__What you have to do__. Beginning with the line below that contains "The width and height of the screenshot is (973, 960)." and ending with the line that contains "Click the grayed eyedropper in Master dialog", copy every line exactly. Copy nothing else.
[Opening Data for processing section]
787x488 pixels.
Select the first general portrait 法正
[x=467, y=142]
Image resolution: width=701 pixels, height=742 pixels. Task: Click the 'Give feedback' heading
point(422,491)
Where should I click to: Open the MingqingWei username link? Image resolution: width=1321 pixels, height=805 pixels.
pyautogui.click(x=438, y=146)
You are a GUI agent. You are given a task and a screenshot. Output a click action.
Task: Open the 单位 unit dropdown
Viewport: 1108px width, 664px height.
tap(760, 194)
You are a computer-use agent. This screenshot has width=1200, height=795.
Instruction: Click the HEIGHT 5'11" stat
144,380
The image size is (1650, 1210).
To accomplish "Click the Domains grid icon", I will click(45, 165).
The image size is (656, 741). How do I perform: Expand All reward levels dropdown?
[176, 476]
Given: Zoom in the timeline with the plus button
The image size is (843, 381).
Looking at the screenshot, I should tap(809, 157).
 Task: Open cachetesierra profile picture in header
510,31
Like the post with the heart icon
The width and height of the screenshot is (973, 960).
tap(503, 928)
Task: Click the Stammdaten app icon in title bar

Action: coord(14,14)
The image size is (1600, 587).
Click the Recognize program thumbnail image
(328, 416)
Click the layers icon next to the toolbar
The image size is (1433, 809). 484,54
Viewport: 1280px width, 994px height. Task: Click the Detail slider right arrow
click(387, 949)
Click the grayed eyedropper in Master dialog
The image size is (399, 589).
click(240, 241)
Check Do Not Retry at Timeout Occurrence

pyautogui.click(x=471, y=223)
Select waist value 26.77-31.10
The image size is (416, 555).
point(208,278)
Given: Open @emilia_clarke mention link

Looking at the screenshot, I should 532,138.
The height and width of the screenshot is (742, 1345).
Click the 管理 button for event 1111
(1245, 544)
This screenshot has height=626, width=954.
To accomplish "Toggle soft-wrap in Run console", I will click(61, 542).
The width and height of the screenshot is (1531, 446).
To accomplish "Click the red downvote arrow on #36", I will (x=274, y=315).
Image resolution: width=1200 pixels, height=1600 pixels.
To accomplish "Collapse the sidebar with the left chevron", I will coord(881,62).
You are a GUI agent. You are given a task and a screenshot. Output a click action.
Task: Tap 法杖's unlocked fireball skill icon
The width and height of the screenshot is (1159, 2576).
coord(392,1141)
[Closing Data for processing section]
__Reply to the exercise__.
The width and height of the screenshot is (973, 960).
tap(503, 928)
Task: Click the Stammdaten app icon in title bar

Action: coord(14,14)
The image size is (1600, 587).
Click the Recognize program thumbnail image
(328, 416)
Click the layers icon next to the toolbar
The image size is (1433, 809). 484,54
Viewport: 1280px width, 994px height. Task: Click the Detail slider right arrow
click(387, 949)
Click the grayed eyedropper in Master dialog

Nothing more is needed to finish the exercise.